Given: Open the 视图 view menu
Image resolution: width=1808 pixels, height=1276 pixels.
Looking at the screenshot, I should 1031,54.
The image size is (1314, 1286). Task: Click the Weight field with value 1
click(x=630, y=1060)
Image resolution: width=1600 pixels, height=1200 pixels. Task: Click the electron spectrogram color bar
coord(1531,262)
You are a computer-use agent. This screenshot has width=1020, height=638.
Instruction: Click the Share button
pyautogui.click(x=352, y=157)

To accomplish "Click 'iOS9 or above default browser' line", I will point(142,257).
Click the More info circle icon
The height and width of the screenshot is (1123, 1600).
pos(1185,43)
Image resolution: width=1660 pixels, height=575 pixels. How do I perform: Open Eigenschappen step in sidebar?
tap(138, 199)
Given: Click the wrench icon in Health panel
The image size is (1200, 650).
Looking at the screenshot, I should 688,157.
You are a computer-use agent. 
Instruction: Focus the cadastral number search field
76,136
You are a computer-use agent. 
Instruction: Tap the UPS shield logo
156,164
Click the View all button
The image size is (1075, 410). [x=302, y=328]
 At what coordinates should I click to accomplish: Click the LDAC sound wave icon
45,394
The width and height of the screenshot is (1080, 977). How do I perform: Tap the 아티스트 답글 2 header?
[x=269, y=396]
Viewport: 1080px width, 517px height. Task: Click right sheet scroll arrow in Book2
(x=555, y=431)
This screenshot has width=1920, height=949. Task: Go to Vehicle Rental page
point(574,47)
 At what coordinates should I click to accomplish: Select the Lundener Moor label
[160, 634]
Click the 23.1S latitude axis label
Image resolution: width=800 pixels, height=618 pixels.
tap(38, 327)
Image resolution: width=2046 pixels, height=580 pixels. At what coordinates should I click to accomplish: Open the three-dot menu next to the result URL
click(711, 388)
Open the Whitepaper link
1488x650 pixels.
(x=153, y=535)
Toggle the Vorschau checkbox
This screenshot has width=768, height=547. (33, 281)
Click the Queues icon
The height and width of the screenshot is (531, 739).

● ● ●

» The problem: When a line in the data above contains the string "Given", copy that line.

» Response:
Given: Open the 视图 view menu
Given: Click the wrench icon in Health panel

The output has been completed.